* _DIRECTIONS FOR THIS TASK_: Work through the records below and tally every line containing "will". Reply with the total alone.

* _DATA EXTRACTS_:

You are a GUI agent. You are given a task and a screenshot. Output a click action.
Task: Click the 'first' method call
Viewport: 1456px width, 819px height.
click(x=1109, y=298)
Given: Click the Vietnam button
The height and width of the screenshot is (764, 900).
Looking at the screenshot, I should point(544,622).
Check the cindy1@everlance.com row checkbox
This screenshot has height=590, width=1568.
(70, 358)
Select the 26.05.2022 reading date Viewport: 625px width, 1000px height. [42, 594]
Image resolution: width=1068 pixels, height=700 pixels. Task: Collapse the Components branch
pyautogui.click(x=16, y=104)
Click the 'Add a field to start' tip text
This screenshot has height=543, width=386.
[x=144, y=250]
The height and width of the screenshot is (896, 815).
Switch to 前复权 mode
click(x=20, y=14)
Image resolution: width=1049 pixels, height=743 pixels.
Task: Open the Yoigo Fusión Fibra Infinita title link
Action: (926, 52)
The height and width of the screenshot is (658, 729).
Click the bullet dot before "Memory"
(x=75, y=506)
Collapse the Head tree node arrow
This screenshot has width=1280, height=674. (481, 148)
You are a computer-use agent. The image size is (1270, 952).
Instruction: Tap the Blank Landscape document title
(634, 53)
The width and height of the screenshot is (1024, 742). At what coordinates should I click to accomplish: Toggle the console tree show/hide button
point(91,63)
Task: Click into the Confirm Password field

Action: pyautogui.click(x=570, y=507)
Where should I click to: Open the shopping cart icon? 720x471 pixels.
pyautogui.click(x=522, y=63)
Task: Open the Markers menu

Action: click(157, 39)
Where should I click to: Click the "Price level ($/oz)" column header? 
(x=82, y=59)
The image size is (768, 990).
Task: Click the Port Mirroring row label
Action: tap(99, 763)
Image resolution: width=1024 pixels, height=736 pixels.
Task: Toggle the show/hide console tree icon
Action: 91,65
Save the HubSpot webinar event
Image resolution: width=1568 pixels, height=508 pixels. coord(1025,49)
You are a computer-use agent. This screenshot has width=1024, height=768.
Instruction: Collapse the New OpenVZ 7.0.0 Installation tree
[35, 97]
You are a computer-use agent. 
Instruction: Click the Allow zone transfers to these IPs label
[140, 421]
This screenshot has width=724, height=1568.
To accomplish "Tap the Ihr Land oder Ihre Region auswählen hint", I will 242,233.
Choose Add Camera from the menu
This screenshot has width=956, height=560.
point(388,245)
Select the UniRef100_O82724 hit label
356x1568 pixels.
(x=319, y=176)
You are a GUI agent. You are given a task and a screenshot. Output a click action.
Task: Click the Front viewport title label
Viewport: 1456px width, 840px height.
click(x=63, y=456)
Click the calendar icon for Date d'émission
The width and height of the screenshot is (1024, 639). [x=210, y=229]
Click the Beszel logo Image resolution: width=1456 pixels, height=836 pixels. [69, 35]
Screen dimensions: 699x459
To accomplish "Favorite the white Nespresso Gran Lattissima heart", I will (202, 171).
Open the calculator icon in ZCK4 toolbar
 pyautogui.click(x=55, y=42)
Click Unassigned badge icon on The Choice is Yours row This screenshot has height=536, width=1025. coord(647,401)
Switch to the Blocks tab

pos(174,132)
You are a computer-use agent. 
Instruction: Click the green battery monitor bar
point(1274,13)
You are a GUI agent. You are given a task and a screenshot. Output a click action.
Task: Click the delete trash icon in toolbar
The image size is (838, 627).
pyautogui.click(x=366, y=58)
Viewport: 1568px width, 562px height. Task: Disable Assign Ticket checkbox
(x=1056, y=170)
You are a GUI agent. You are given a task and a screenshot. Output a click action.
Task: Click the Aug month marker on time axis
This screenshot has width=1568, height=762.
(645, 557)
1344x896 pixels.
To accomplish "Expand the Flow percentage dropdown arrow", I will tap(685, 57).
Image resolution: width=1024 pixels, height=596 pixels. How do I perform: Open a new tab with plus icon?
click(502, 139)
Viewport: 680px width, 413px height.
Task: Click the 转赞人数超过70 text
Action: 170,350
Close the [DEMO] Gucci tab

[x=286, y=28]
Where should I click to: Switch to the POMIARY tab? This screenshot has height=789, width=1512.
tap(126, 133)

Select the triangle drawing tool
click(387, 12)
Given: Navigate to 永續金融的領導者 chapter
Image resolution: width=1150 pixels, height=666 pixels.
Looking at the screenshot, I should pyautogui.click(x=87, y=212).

* _OUTPUT OF THE TASK_: 3